Catheter, Ultrasound-guidance, Nerve Stimulation, Electrical stimulation, nerve block, UCSD, Orthopedic surgery, Foot/ankle pain, Foot/ankle numbness, Popliteal-Sciatic Catheters

Ultrasound method of placement is selected randomly, using a computer program. The patient is asked their pain and discomfort using a 0-10 scale where 0=no pain/discomfort and 10=worst pain/discomfort imaginable. The patient is asked this question prior to surgery, but after catheter placement and then again the first day after surgery. Time of placement is also measured and begins when the ultrasound probe first touches the skin. Patients are also asked the numbness of their foot and toes based on a 0-10 scale where 0=no numbness and 10=completely numb.

Electrical stimulation (nerve stimulation) method of placement is selected randomly, using a computer program. The patient is asked their pain and discomfort using a 0-10 scale where 0=no pain/discomfort and 10=worst pain/discomfort imaginable. The patient is asked this question prior to surgery, but after catheter placement, and then again the first day after surgery. Time of placement is also measured and begins when the nerve stimulation needle first touches the skin. Patients are also asked the numbness of their foot and toes based on a 0-10 scale where 0=no numbness and 10=completely numb.

Patients will be randomized to one of two groups: Popliteal-sciatic catheter placed via ultrasound-guidance or placed via electrical stimulation. All patients will be given 40ml of 1.5% mepivicaine prior to surgery and then given a pain pump after surgery containing 0.2% ropivacaine. The patients pain scores will be assessed just prior to surgery and the day following surgery. The time of catheter placement and numbness the patient is experiencing in their foot and toes is also assessed and recorded by research staff.

The primary outcome measurement will be the average pain in the three hours previous to a phone call the day following surgery as measured on a numeric rating scale (NRS, 0-10, 0=no pain, 10=worst imaginable pain).

Sensory deficit in the operative limb the day following surgery as measured with a simple 0-10 scale (0=no numbness; 10=completely insensate) of the part of the foot with the greatest sensory deficit at time of the data collection phone call.

Time for catheter placement.
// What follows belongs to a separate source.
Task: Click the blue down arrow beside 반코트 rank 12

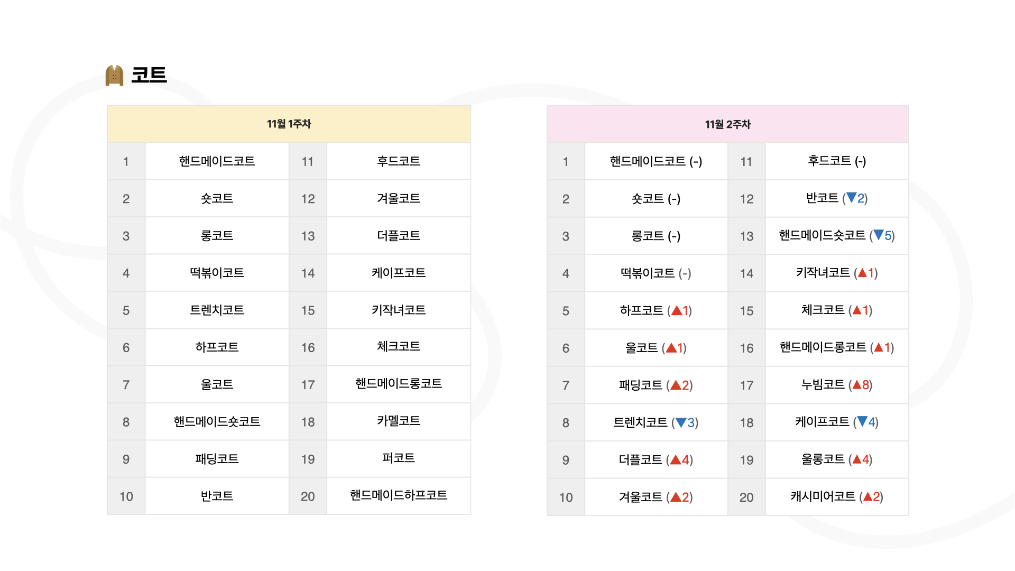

Time will begin when probe is placed on skin for the ultrasound-guidance method and when the nerve stimulation needle is placed on the skin for the electrical stimulation method.

Catheter placement success rate as assessed by attending physician who will test for sensory deficit.

Worst pain experienced since the surgery in the surgical limb as measured on the 0-10 NRS as assessed by the research staff when they call the patient the day following surgery.

Inclusion Criteria: Undergoing surgery with a planned popliteal-sciatic perineural catheter for postoperative analgesia Expected postoperative pain to be at least moderate in severity the day following surgery (often not adequately treatable with oral analgesics alone) Age 18 years or older Exclusion Criteria: Pregnancy Inability to communicate wiht the investigators and hospital staff Incarceration Current chronic opioid use (daily opioid equivalent of >10mg oxycodone for more than the previous four weeks) History of alcohol or opioid abuse Neuropathy in the surgical extremity Any physical, mental or medical conditions which may confound quantifying postoperative pain resulting from surgery

Mariano ER, Loland VJ, Sandhu NS, Bishop ML, Lee DK, Schwartz AK, Girard PJ, Ferguson EJ, Ilfeld BM. Comparative efficacy of ultrasound-guided and stimulating popliteal-sciatic perineural catheters for postoperative analgesia. Can J Anaesth. 2010 Oct;57(10):919-26. doi: 10.1007/s12630-010-9364-7. Epub 2010 Aug 11.